The U.S. environmental horticulture industry, or green industry, is comprised of wholesale nursery, greenhouse, turfgrass sod producers, landscape design, construction and maintenance firms, and wholesale and retail distribution firms such as garden centers, home stores, mass merchandisers with lawn/garden departments, brokers and rewholesale distribution centers, and allied trade suppliers of inputs to the industry.
The green industry has historically been a fast-growing segment of the U.S. economy. However, the industry has reached the mature stage of its life cycle and is now growing slowly or even declining in some segments (Hall, 2010). According to the data from the Quarterly Census of Employment and Wages (U.S. Department of Labor, 2015), employment in the principal sectors of the U.S. green industry reached a peak of 1.285 million jobs in 2007, then dropped sharply during the global recession of 2008–10. As of 2013, industry employment had recovered somewhat but had not yet returned to prerecession levels. Over the 2001–13 period, total employment in the industry declined by −0.4%, although this varied widely among specific industry sectors, with strong positive growth for landscaping services (+24.6%), but decreased for florists (−49.3%), landscape architectural services (−28.2%), lawn and garden equipment manufacturing (−20.8%), and nursery and floriculture production (−9.0%) (Fig. 1). Employment for most sectors increased during 2001–07, then declined during the recession of 2007–09, and recovered during 2011–13, but remained below the peak level in 2007. The only industry sector showing steadily downward trending employment was florists, consistent with the decreasing number of brick-and-mortar establishments. The number of business establishments in the green industry also declined during the recession, and has not recovered, in part due to consolidation and increasing concentration in the industry (Hall, 2010). The housing sector collapse during the recession revealed that the rate of industry growth was unsustainable.
Recognizing the limitations of existing data sources and the critical need for economic impact information, numerous state nursery and landscape industry organizations have sponsored economic impact studies for their respective states. For example, studies were conducted in Florida (Hodges et al., 2011a), Louisiana (Hinson et al., 2003), and Colorado (Thilmany et al., 2003). Stakeholders have found these studies to be useful in communicating the importance of the green industry to policymakers to gain assistance and resources, and in combating proposed legislation that would negatively impact the industry. However, direct comparison of these results across states is complicated because of differences in research methods used in these studies. For example, some states used mail, telephone, or personal interview surveys to collect primary data, whereas others relied on secondary data sources. Another important difference is the number and type of sectors that were included in each respective study, with some states including end users such as households, golf courses, and sports complexes, whereas others did not. Also, the regional economic models used to determine economic multipliers differed between studies. These factors point to the need to conduct a comprehensive national study that uses a common methodology to collect industry data and calculate associated economic contributions.

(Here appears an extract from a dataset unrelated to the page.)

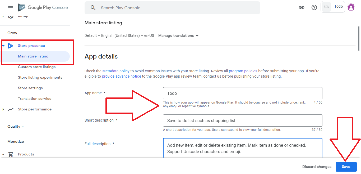
Task: Collapse the Store presence section arrow
Action: click(3, 46)
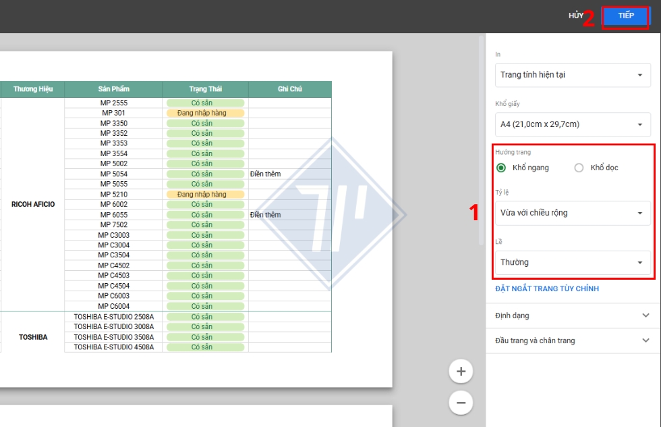Open the Trang tính hiện tại print dropdown
This screenshot has height=427, width=661.
click(x=572, y=74)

The first attempt to develop an internally consistent estimate of state and national economic contributions of the green industry was reported by Hall et al. (2006), with total national economic contributions of the industry in 2002 given as 1.96 million full-time and part-time jobs, $147.8 B in industry output, and $95.1 B in value added or GDP, expressed in 2004 dollars. In a follow-up study for 2007–08, the total national contributions of the industry were estimated at 1.95 million jobs, $175.26 B in industry output, and $107.16 B in GDP (Hodges et al., 2011b). The largest individual industry sectors in 2007–08 in terms of employment and GDP contributions were landscaping services (1,075,343 jobs, $50.3 B), nursery, and greenhouse production (436,462 jobs, $27.1 B), and building materials and garden equipment and supplies stores (190,839 jobs, $9.7 B). The top 10 individual states in terms of employment contributions were California (257,885 jobs), Florida (188,437), Texas (82,113), North Carolina (81,113), Ohio (79,707), Pennsylvania (75,604), New Jersey (67,993), Illinois (67,382), Georgia (66,042), and Virginia (58,677). The green industry represented 0.76% of U.S. GDP in 2008.
The objective of this paper is to update the previous estimates of the economic contributions of the green industry in 2013 at the national and state levels, by using a consistent set of nationwide data to enable reliable comparisons among U.S. states and regions. This information can be used to inform public policy and support efforts by industry stakeholders to communicate the importance of the industry.